◆ **WHAT YOU ARE ASKED TO DO**: Find the lines in the records below that contain "first", and report each of them.

**** THE RECORDS ****

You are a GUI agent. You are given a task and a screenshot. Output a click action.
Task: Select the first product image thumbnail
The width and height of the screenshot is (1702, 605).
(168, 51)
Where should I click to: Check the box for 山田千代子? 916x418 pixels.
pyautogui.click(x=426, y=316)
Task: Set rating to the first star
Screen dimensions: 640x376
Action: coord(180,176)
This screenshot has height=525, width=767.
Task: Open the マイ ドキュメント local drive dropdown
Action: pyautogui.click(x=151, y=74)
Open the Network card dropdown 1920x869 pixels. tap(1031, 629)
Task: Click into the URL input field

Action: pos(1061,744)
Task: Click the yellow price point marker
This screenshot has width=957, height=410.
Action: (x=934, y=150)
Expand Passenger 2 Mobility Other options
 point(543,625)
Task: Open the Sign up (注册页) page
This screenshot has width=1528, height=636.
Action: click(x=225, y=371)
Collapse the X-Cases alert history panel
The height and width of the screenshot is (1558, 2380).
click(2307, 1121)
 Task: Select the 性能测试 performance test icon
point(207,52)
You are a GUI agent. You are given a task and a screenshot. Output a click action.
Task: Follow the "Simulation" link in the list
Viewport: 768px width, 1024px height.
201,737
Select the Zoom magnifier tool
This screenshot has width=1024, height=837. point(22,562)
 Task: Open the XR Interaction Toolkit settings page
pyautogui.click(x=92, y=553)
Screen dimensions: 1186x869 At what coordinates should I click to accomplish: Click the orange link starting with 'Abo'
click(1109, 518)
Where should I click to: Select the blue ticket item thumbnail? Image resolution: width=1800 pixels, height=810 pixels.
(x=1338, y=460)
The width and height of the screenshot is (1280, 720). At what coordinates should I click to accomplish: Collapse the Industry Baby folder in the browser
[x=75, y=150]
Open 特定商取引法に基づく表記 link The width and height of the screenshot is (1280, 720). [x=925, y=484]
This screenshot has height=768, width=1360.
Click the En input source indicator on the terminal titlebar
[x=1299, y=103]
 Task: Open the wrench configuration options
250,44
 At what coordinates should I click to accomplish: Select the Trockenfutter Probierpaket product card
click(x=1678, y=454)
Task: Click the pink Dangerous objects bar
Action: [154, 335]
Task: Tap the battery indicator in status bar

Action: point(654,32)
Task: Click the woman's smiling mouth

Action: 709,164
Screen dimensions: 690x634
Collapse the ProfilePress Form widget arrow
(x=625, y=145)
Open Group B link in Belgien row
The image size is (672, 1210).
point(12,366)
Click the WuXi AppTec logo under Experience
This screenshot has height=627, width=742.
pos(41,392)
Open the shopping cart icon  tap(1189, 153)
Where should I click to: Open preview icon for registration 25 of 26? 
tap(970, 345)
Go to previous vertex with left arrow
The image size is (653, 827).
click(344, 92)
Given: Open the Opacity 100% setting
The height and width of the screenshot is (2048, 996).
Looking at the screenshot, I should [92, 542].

****

◆ **TASK SOLUTION**:
Task: Select the first product image thumbnail
Task: Set rating to the first star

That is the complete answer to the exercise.